▶ [Elenco dei compiti]
1. Elenca le località pugliesi che il testo sull'attacco dei Cappelletti indica come bersaglio dei loro latrocini.
2. Riprendi il testo sull'attacco dei Cappelletti e proseguilo dal punto in cui si interrompe.

L’epigrafe che ricorda l’attacco dei Cappelletti sulla facciata della Chiesa della Madonna dei Grani

di ALBERICO BALESTRA –

Il triste fenomeno dell’invasione, inteso come occupazione, generalmente violenta, di un territorio già sottoposto alla sovranità di un gruppo umano, è sempre esistito nel tempo e nello spazio della storia dell’umanità. Non è avvenimento di oggi.

Ve ne raccontiamo uno che si inserisce nel XVI sec., quando l’Italia fu teatro di invasioni e di guerre tra Francia e Spagna, da cui non fu esente la Puglia. In particolare, l’episodio si riferisce agli scontri avvenuti  nel 1529 tra l’esercito spagnolo e quello francese guidato da Odetto Lautrech. Gli eventi, compresa una epidemia di peste e la morte dei capi francesi, favorirono gli spagnoli. I soldati francesi, laceri, senza paghe, si sbandarono per il Regno di Napoli e per la Puglia. Tremila di loro, che dal cappello che avevano si dissero Cappelletti, andavano in giro rapinando chiunque capitasse loro a tiro. Tra le località pugliesi fatte segno dei loro latrocini ci furono Noci, Martina Franca e Mesagne.

Alla fine di giugno, racconta lo storico francavillese Pietro  Palumbo, i Cappelletti, sull’imbrunire, videro da lontano la Terra di Francavilla. L’ampiezza e la amenità del luogo li invitò ad avvicinarsi, ma sospettosi e temendo un agguato, rinviarono l’assalto al giorno seguente. Intanto i contadini fuggiti dalle campagne portarono la triste notizia in città. La fama delle ruberie di quei soldatacci suscitò un tale panico che anziché prepararsi a respingere l’assalto, ci si riparò in chiesa e, in preda alla disperazione, si chiedeva l’aiuto della Protettrice. All’alba i Cappelletti erano già pronti all’invasione e a ricchi bottini, quando si accorsero, invece, che il passaggio era impedito da fitta nebbia, che a loro sembrò mare che allagava tutta la contrada. Si tentò di fare un guado, ma c’erano fango e acqua zampillante che rendevano impossibile l’andare avanti. Cosi i Cappelletti abbandonarono il loro progetto e si diressero verso Mesagne che presero a tradimento.

Il punto in cui si fermarono era nella contrada detta “Grani”, dove si diramava un ruscello detto “Reale” che va a sfociare presso Brindisi, più esattamente nella riserva naturale di Torre Guaceto. In quel luogo Ceglie e Martina Franca mandavano i propri armenti ad abbeverarli.

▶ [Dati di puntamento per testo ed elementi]
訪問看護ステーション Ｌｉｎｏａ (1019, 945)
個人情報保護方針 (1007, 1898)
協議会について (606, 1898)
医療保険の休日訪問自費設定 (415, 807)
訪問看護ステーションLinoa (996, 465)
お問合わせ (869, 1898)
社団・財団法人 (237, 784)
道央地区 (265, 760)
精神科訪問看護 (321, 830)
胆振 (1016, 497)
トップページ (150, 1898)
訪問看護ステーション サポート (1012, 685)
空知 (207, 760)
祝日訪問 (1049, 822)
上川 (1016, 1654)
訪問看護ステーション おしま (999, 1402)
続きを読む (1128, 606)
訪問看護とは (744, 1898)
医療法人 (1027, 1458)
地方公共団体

▶ [Risposte in ordine]
1. Noci, Martina Franca, Mesagne.

2.
Il ricordo della improvvisa dipartita dei Cappelletti fu considerato dai francavillesi un miracolo e nella contrada edificarono una cappella. In verità la ristrutturarono perchè era un’antica gràngia basiliana di un antico Casale che doveva essere abbastanza popolato. Di essa si fa menzione la prima volta in un documento di Ruggiero Borsa, duca di Puglia, del 1092 nel quale si legge: “…et S. Mariam Grani cum Casali”. Il suo nome è riportato anche in documenti successivi del 1102, del 1115 e del 1172. In seguito, a causa delle incursioni barbariche, l’edificio fu distrutto e gli abitanti andarono a popolare Francavilla.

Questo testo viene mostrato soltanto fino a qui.